Organisierte Kriminalität: Finanzieller Schaden deutlich gesunken
Kriminelle Banden haben 2023 weniger finanziellen Schaden in Niedersachsen angerichtet als das Jahr zuvor. Eine neue Plattform soll zukünftig beim Kampf gegen die Organisierte Kriminalität helfen.
Am Montag haben Innenministerin Daniela Behrens und Justizministerin Kathrin Wahlmann (beide SPD) das Lagebild "Organisierte Kriminalität in Niedersachsen 2023" vorgestellt. Demnach führte die niedersächsische Polizei im letzten Jahr 68 Ermittlungsverfahren in dem Bereich - exakt so viele wie 2022. Hinzu kamen 19 weitere Verfahren, in denen Zoll und Bundespolizei im Auftrag von niedersächsischen Staatsanwaltschaften ermittelten. Bei mehr als der Hälfte dieser Verfahren ging es um den internationalen Drogenhandel. "Die Bekämpfung der Organisierten Kriminalität ist für Justiz und Polizei in Niedersachsen eine dauerhafte und zentrale Schwerpunktaufgabe", sagte Behrens.

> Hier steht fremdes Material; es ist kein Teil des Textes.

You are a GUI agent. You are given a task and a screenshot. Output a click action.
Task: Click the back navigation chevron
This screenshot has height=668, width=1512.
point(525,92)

Weniger Gewinn für kriminelle Banden
Laut Lagebild lag der durch die Organisierte Kriminalität verursachte Schaden im Jahr 2023 mit 114 Millionen Euro deutlich unter dem Schadensniveau von 468 Millionen im Jahr zuvor. Wichtig dabei sei, dass "herausragende Einzelverfahren mit Schadenssummen von zum Teil über 100 Millionen Euro in einem Einzelverfahren erheblichen Einfluss auf die Statistik" nehmen, wie es in dem Lagebild heißt. Auch die von Kriminellen erzielten Gewinne seien vergangenes Jahr "stark zurückgegangen". Das Ziel sei es, "den organisierten Täterstrukturen ihr schmutziges Geschäft so unattraktiv wie möglich zu machen, indem wir ihnen die kriminell erlangten Gewinne entziehen", so Behrens.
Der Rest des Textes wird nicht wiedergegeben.